Diapositive14_2 Poursuivant l'analyse, Pierre Giacometti se penche sur la répartition des intentions de vote selon la proximité partisane. Les extrêmes se radicalisent. C'est une donnée de base, le niveau d'intention de vote du Non chez les Français proches de l'extrême gauche, du PC et de l'extrême droite, représentant environ le quart du corps électoral, dépassera 80% le 29 mai.

Diapositive15_2 Chez les personnes ne se reconnaissant pas dans une formation politique ("proches d'aucun parti"), le Non est également largement majoritaire. Pour nuancer ce constat, cette catégorie est fortement abstentionniste.

Diapositive16_2 Ipsos mesure également une vraie distance entre Paris et les régions en terme d'intentions de vote. Depuis plusieurs semaines, le Non est majoritaire en province, et le Oui est majoritaire en région Ile de France. Quoi qu'un peu caricatural – ce différentiel est aussi une illustration de la coupure entre le pouvoir politique et la fameuse "France d'en bas".

Diapositive19_2 Lorsque que l'on s’attache à analyser la répartition par âge de l'électorat favorable à la constitution, on remarque que le Oui gagne des adeptes chez les plus jeunes (moins de 30 ans) et les plus âgés (plus de 60 ans). Les catégories intermédiaires sont davantage favorables au Non.
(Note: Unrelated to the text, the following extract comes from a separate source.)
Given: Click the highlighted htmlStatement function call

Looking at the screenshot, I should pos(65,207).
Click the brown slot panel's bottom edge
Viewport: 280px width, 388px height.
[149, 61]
Diapositive22_2 Le regroupement selon les catégories socioprofessionnelles montre que le Oui gagne du terrain chez les retraités, et plus récemment chez les cadres. Le Non est solidement implanté chez les employés, les ouvriers et les professions intermédiaires.

"Plus proche de nos préoccupations", "plus claire". La campagne des partisans du Non est en tête sur le terrain de la crédibilité.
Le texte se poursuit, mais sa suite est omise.